Start of RECORDED INFORMATION

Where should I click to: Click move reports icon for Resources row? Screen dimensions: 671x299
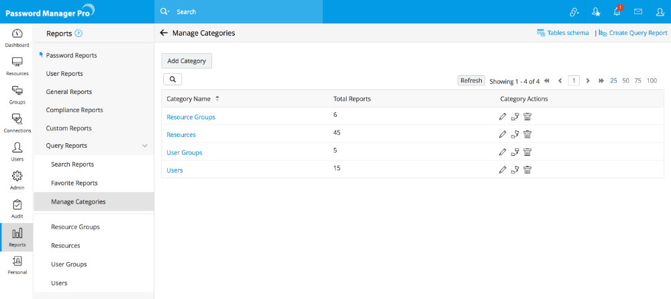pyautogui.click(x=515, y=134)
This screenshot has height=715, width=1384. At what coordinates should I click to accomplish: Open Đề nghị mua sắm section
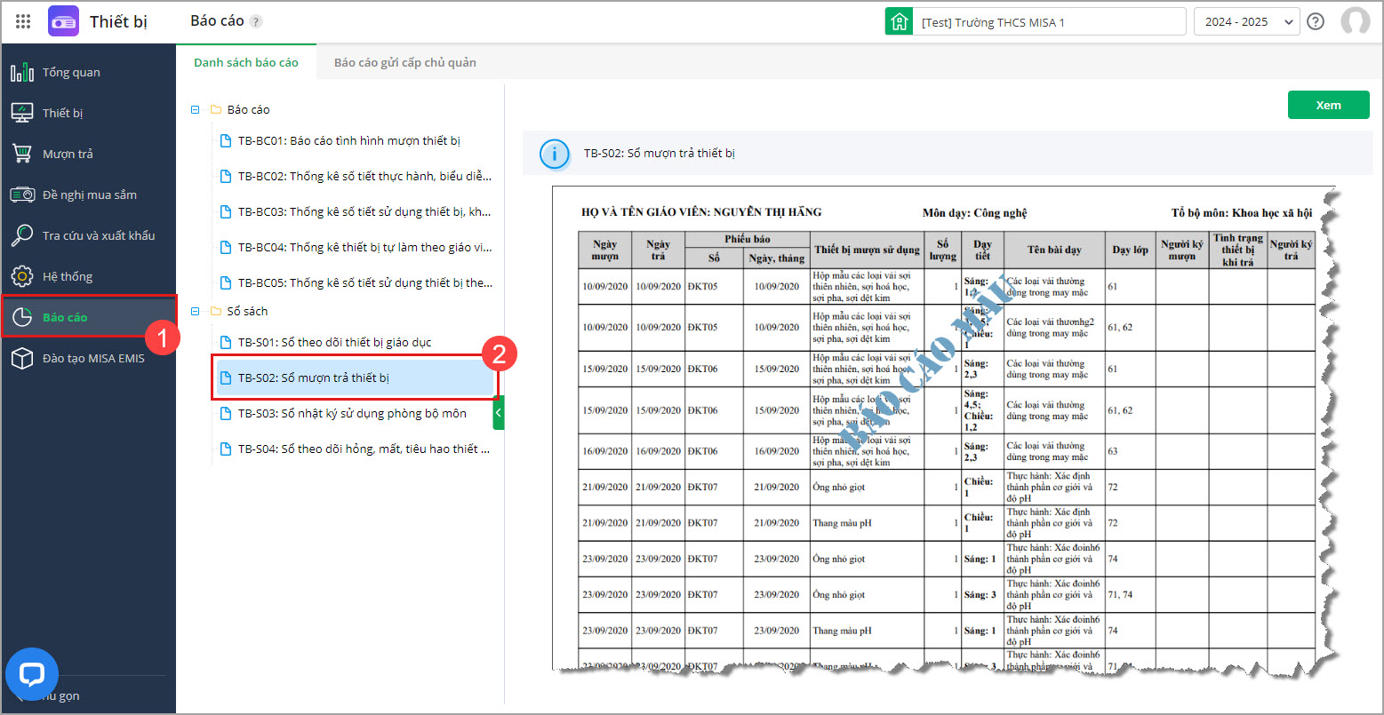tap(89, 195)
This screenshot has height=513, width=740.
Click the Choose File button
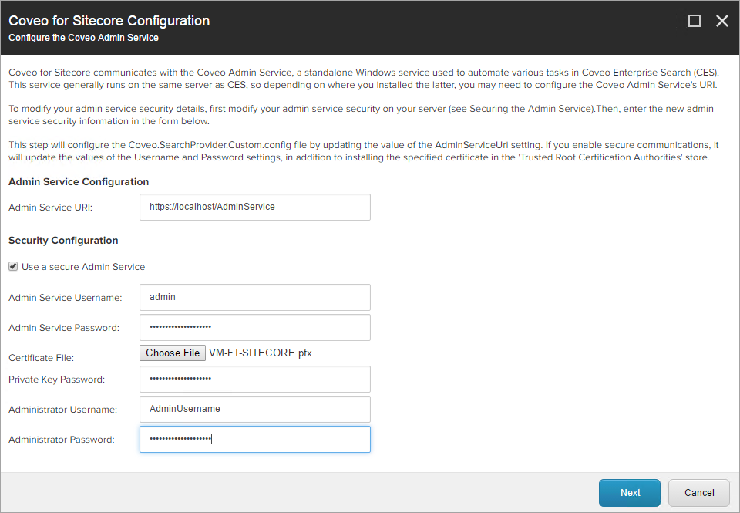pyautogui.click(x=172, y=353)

End of RECORDED INFORMATION

**WORK ITEM**
All of the lines above must be printed again exactly, and no picture may appear in the copy.

**RESULT OF THIS TASK**
Where should I click to: Click move reports icon for Resources row? Screen dimensions: 671x299
pyautogui.click(x=515, y=134)
This screenshot has height=715, width=1384. At what coordinates should I click to accomplish: Open Đề nghị mua sắm section
tap(89, 195)
This screenshot has height=513, width=740.
Click the Choose File button
pyautogui.click(x=172, y=353)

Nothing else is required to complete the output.